West Virginia Sen. Charles H. Clements, R-Wetzel, expressed concern with a bill subsequently passed by the Legislature designed to change the methodology by which oil and gas property taxes are valued, calling it “an industry bill.”

So much was being taken from under his constituents’ feet that he had to take the floor.

In the waning moments of the third-to-last night of the legislative session, state Sen. Charles H. Clements rose to raise concern about a bill scheduled for a vote the next day that would change how the state values oil and gas wells in property tax assessments.

“Don’t fool yourself,” Clements said. “This is basically an industry bill.”

The Wetzel County Republican argued that constituents in rural areas lack the strength in numbers to defend their interests when they don’t align with the industry.

Echoing fellow legislators from gas-producing counties, Clements said local school boards and county commissions were “not deeply involved” in crafting the bill he was previewing — House Bill 4336.

Local governments feared HB 4336 and a state law passed last year would result in devastating reductions to their gas and oil property tax revenues.

Work toward a new rule to be crafted by the State Tax Department came after the state gas and oil industry complained last year’s HB 2581 gave too much leeway to the department to determine property tax valuation, resulting in higher tax assessments.

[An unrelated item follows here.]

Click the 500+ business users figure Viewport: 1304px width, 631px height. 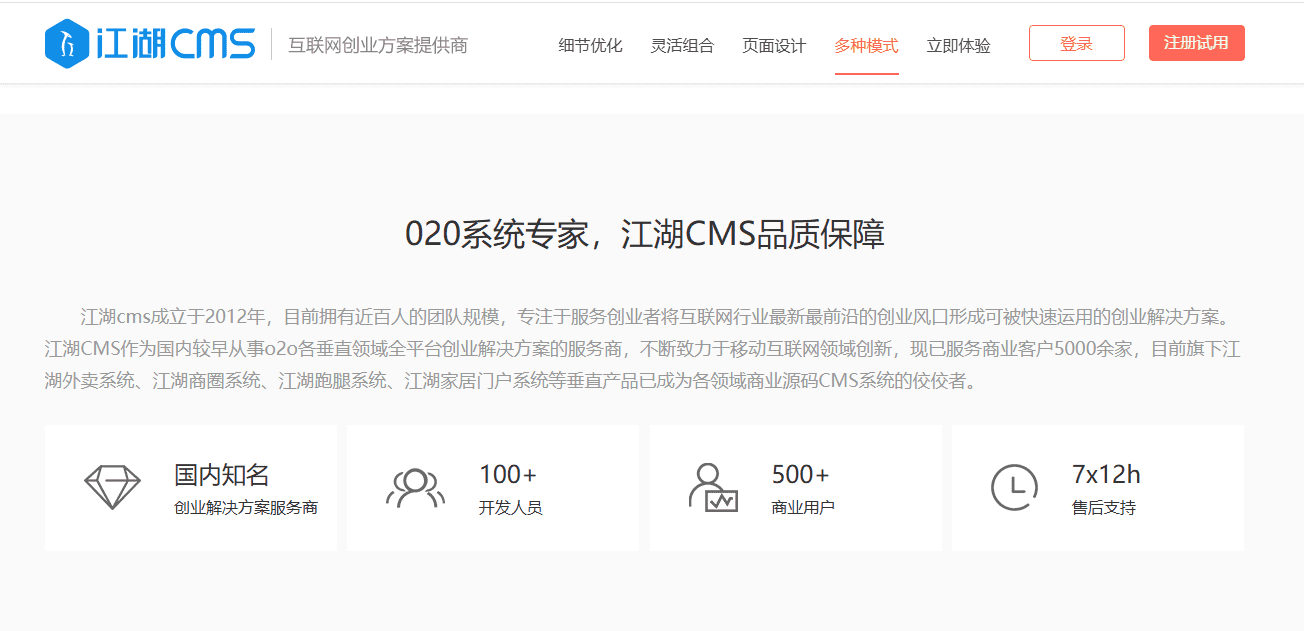800,474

HB 2581 was partly in response to a 2019 state Supreme Court ruling that the Tax Department improperly capped operating expense deductions for gas wells.

Local governments also expressed unease because of estimates the rule would thin their property tax revenue streams.

HB 4336 was a do-over that lead sponsor Delegate Dianna Graves, R-Kanawha, presented as a compromise between the oil and gas industry and county officials as well as some state lawmakers who opposed the former bill.

A state estimate based on Tax Department data projected the 10 counties with the highest oil and gas property tax revenues would have received 19% less for this tax year under HB 4336 than the $100 million anticipated under the current emergency rule provided for by HB 2581.

Clements reluctantly urged his fellow senators to pass HB 4336.

Legislators left themselves little choice, having already voted to reject a rule the Tax Department adopted as an emergency move in July under HB 2581 with no alternative in place.

“Look for a little different outcome this year given the extra and extraordinarily devoted amount of time that went to get this particular bill passed,” Gas and Oil Association of West Virginia Executive Director Charlie Burd said of HB 4336’s eventual impact.

It took Burd more than 10 minutes to run through some of the most prominent measures supported by his industry group that the Legislature passed during the session that ended earlier this month.

In addition to HB 4336, there was Senate Bill 694, a controversial measure that failed in past sessions and drew bipartisan opposition that would force nonconsenting landowners to participate in an oil or gas producing unit.

There was SB 650, which would eliminate the required number of royalty owners with whom an operator must negotiate to use an oil or natural gas mineral tract.

There was HB 4491, which would set up a state regulatory program for underground carbon dioxide storage and establish permit guidelines for drilling injection wells and sequestering the carbon.

“Those 134 legislators, the 34 [in the Senate] and the 100 [in the House of Delegates], they really dedicate a lot of time and effort,” Burd said. “And it doesn’t go unappreciated or unnoticed.”

The industry also noticed the failure of two bills that would have increased funding for the state’s well cash-strapped, downsized well inspection unit.

SB 480 and SB 613 would have allowed the Department of Environmental Protection’s Office of Oil and Gas to restore staffing levels at the agency, whose ranks were trimmed in 2020 to 25 from about 45. The number of inspectors was halved to nine.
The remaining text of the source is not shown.